Common checks and rollback commands:
- Dedicated Always On not effective: confirm plan type and rollback if required.
| Command/Parameter | Purpose |
|---|---|
az functionapp config set | Updates the app configuration |
--always-on false | Disables Always On to save resources on non-production Dedicated plans |
- Flex always-ready overprovisioned: reduce warm instances and monitor p95.
| Command/Parameter | Purpose |
|---|---|
az resource update | Modifies the raw resource properties |
--resource-type Microsoft.Web/sites | Targets the main Function App resource |
--set ...alwaysReady.instanceCount=0 | Resets the always-ready instance count to zero |
- Premium warm capacity ineffective: restore previous known-good values.

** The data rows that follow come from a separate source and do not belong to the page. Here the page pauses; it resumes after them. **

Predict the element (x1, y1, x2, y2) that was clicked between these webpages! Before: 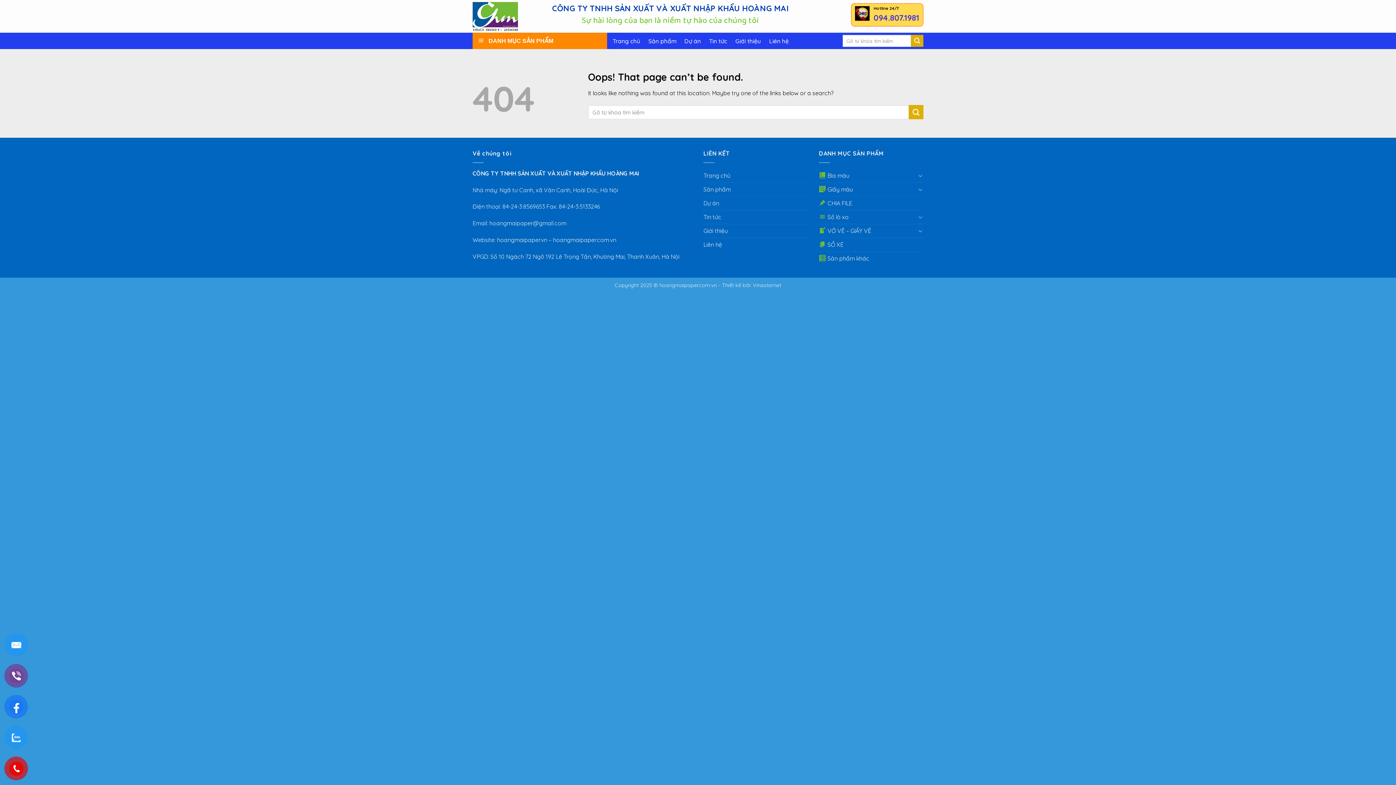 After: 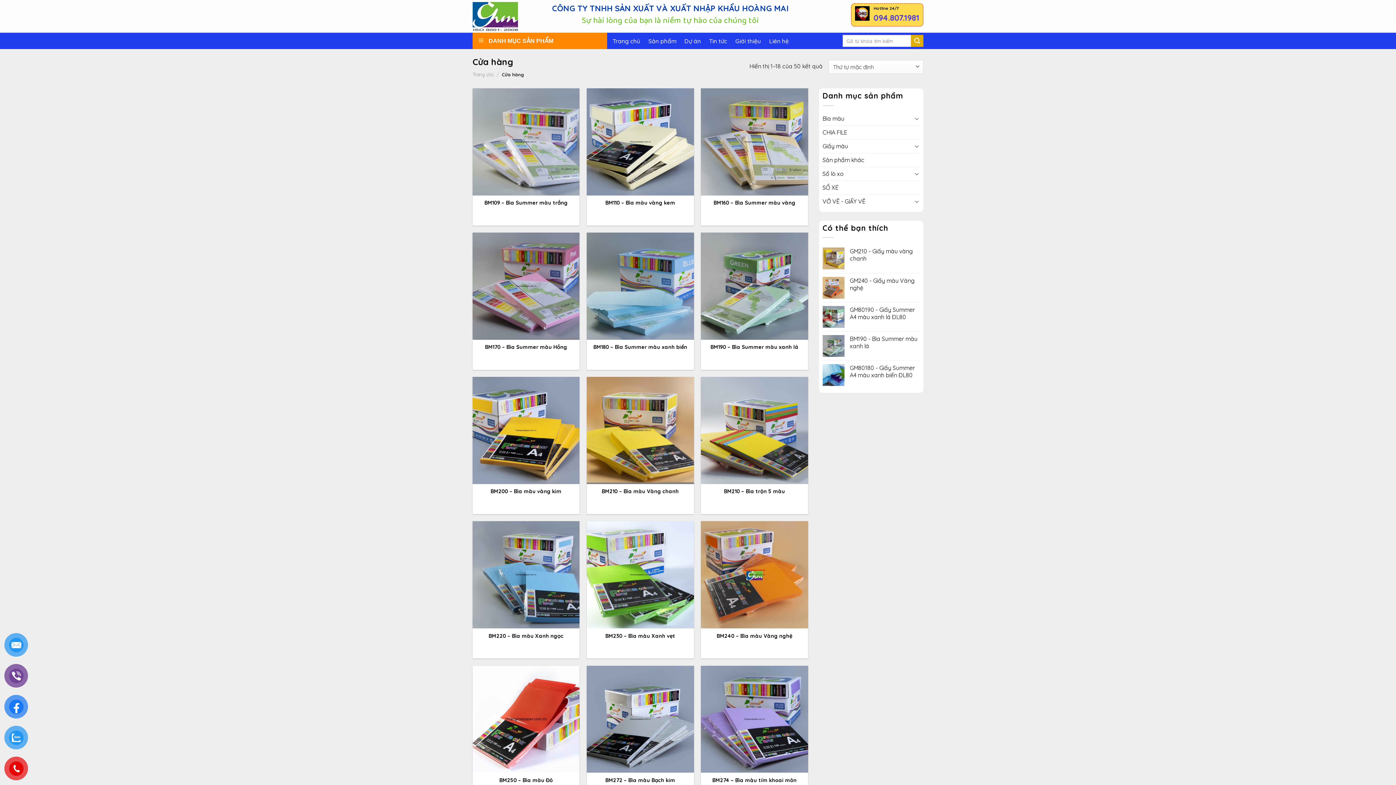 Action: bbox: (648, 34, 676, 47) label: Sản phẩmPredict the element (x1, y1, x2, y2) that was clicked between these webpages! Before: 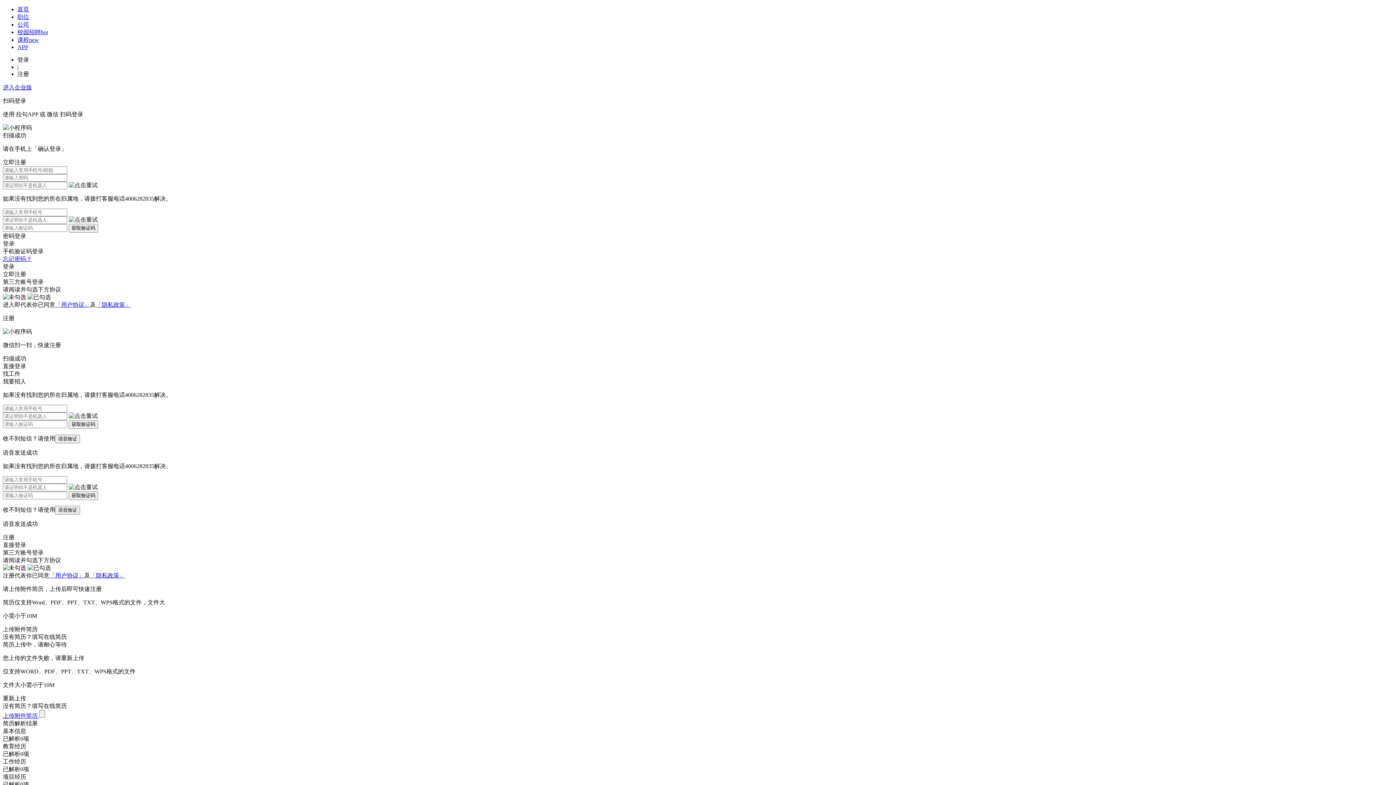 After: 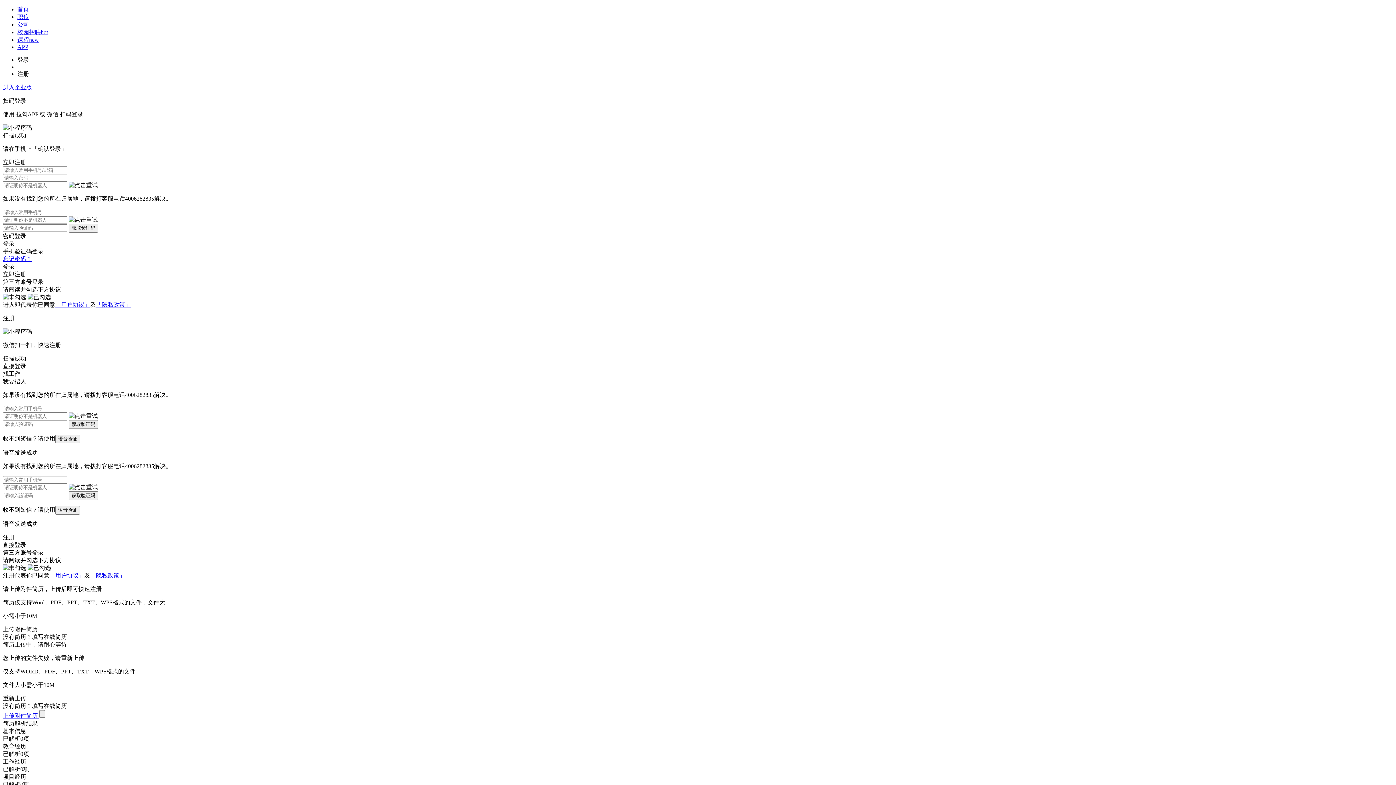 Action: bbox: (17, 56, 29, 62) label: 登录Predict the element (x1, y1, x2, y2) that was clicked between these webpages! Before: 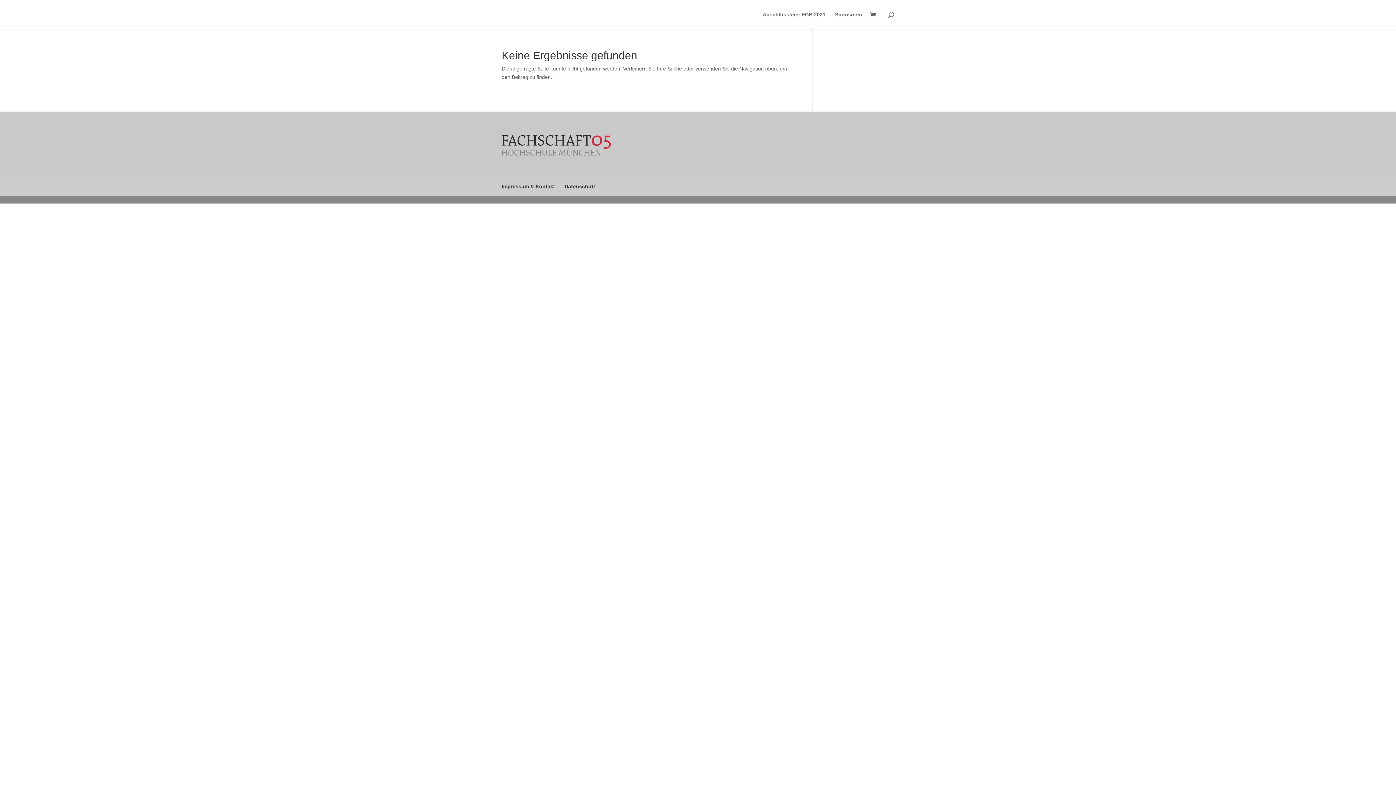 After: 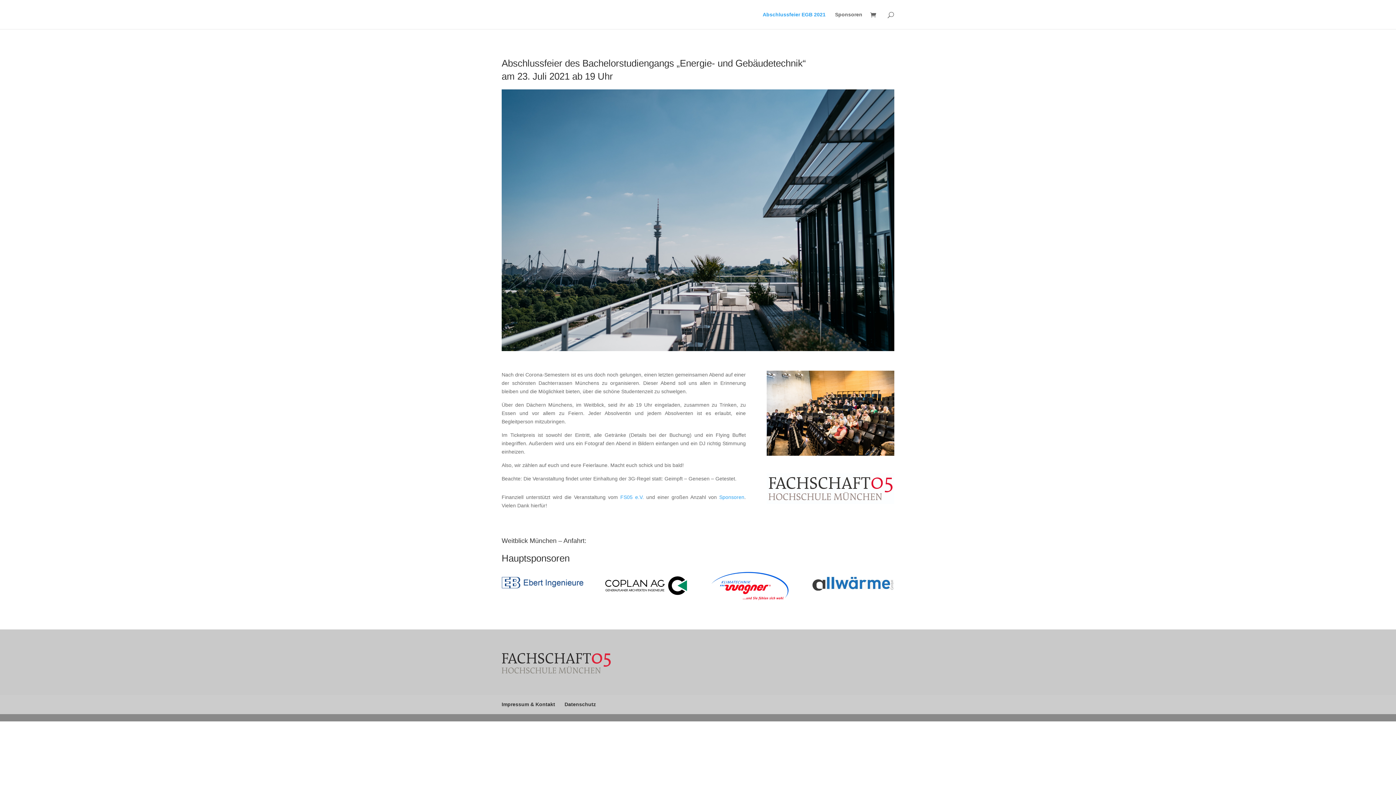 Action: label: Abschlussfeier EGB 2021 bbox: (762, 12, 825, 29)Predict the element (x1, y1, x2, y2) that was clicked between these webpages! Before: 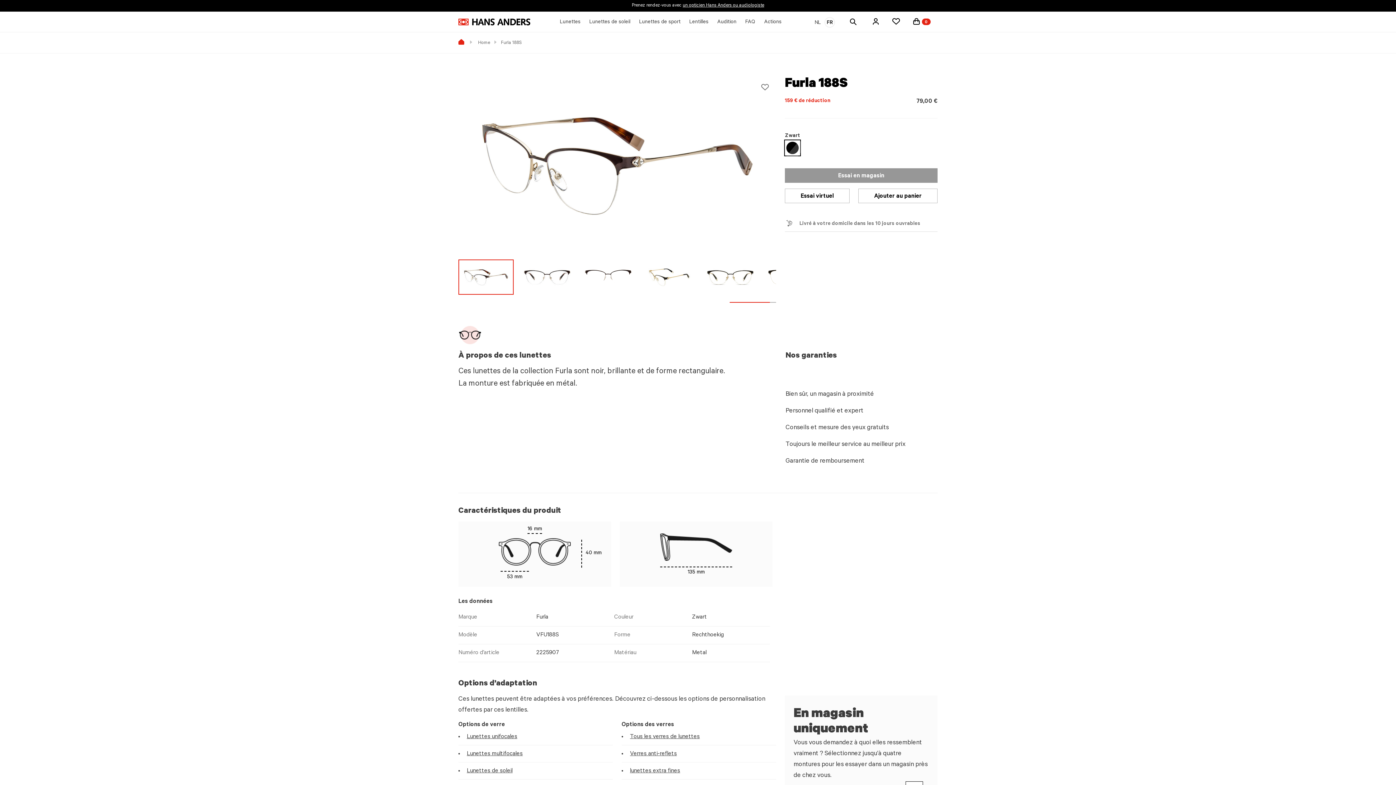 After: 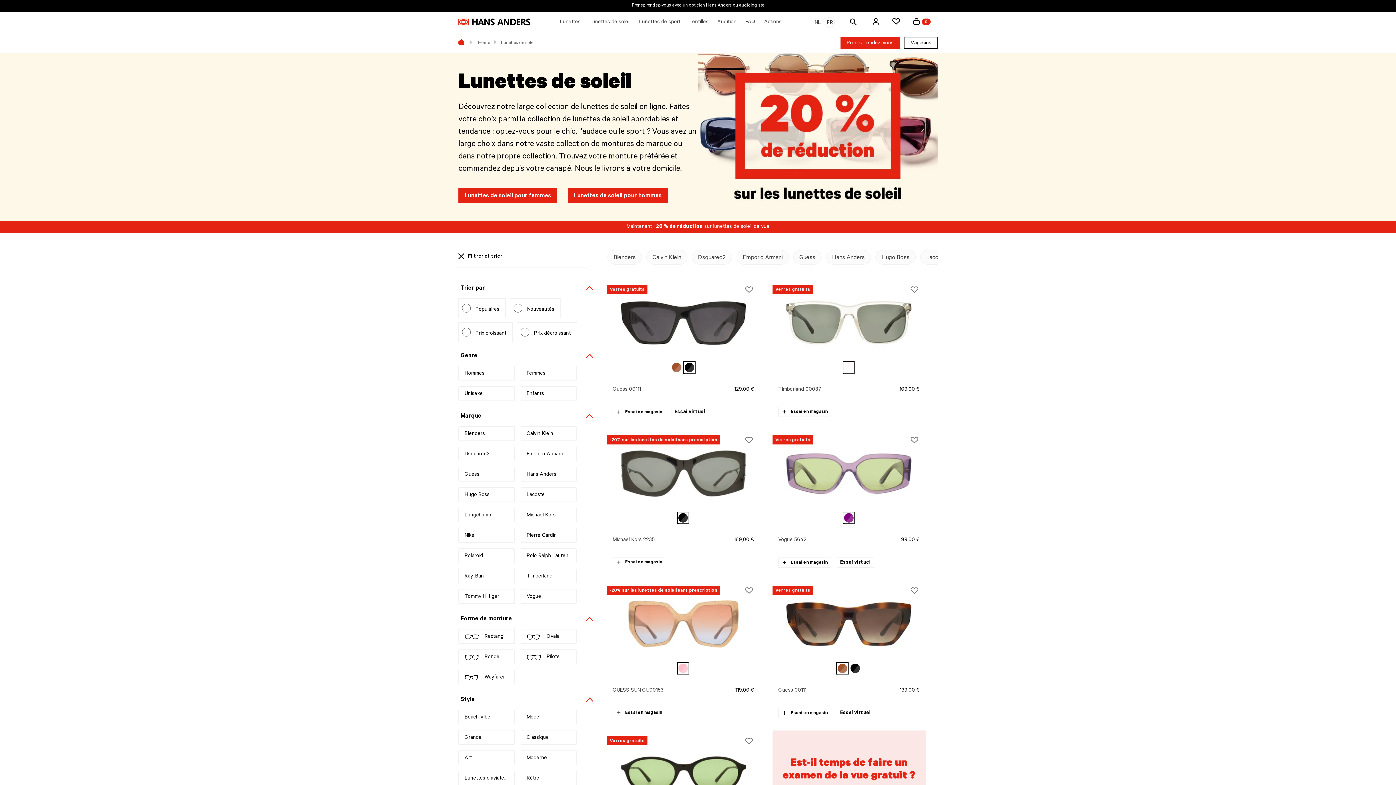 Action: label: Lunettes de soleil bbox: (589, 12, 630, 31)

| Command/Parameter | Purpose |
|---|---|
az resource update | Updates the site configuration |
--set properties.minimumElasticInstanceCount=1 | Resets minimum instances to the default value |
--set properties.preWarmedInstanceCount=0 | Disables pre-warmed instances to reduce costs |
Escalate to platform diagnostics if startup remains unstable after rollback and startup-path optimization.